AIM => Please quote, word for word, the lines below from the first one through the line containing "point(317,902)", including both, and nothing else.

EXERCISE MATERIAL =>
— start —
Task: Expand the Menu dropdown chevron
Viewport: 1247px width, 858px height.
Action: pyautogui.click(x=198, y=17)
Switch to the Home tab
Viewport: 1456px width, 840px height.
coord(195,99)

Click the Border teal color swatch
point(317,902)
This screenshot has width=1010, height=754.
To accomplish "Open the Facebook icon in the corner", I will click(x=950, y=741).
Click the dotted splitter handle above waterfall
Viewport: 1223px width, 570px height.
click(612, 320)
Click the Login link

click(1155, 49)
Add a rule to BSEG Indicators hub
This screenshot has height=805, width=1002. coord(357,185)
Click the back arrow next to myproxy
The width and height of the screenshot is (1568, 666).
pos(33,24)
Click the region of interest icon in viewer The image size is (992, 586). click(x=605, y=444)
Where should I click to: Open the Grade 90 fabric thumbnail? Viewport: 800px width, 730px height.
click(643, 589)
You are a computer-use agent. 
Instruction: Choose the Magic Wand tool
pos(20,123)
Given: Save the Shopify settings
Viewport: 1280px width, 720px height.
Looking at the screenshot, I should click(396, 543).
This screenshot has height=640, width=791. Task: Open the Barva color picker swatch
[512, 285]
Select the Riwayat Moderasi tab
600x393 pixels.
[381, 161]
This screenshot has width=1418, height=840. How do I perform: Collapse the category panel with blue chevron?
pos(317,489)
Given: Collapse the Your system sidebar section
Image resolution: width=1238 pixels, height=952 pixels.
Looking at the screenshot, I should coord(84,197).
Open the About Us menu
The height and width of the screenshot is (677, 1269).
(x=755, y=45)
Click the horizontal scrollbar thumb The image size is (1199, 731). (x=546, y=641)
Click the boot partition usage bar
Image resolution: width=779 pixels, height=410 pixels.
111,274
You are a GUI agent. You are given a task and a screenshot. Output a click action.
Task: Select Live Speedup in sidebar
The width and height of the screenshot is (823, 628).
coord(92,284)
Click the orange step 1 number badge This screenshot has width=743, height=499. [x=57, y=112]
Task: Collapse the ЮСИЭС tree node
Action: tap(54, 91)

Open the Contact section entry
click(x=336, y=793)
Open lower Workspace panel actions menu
— end —
SOLUTION TO THE EXERCISE =>
Task: Expand the Menu dropdown chevron
Viewport: 1247px width, 858px height.
Action: pyautogui.click(x=198, y=17)
Switch to the Home tab
Viewport: 1456px width, 840px height.
coord(195,99)

Click the Border teal color swatch
point(317,902)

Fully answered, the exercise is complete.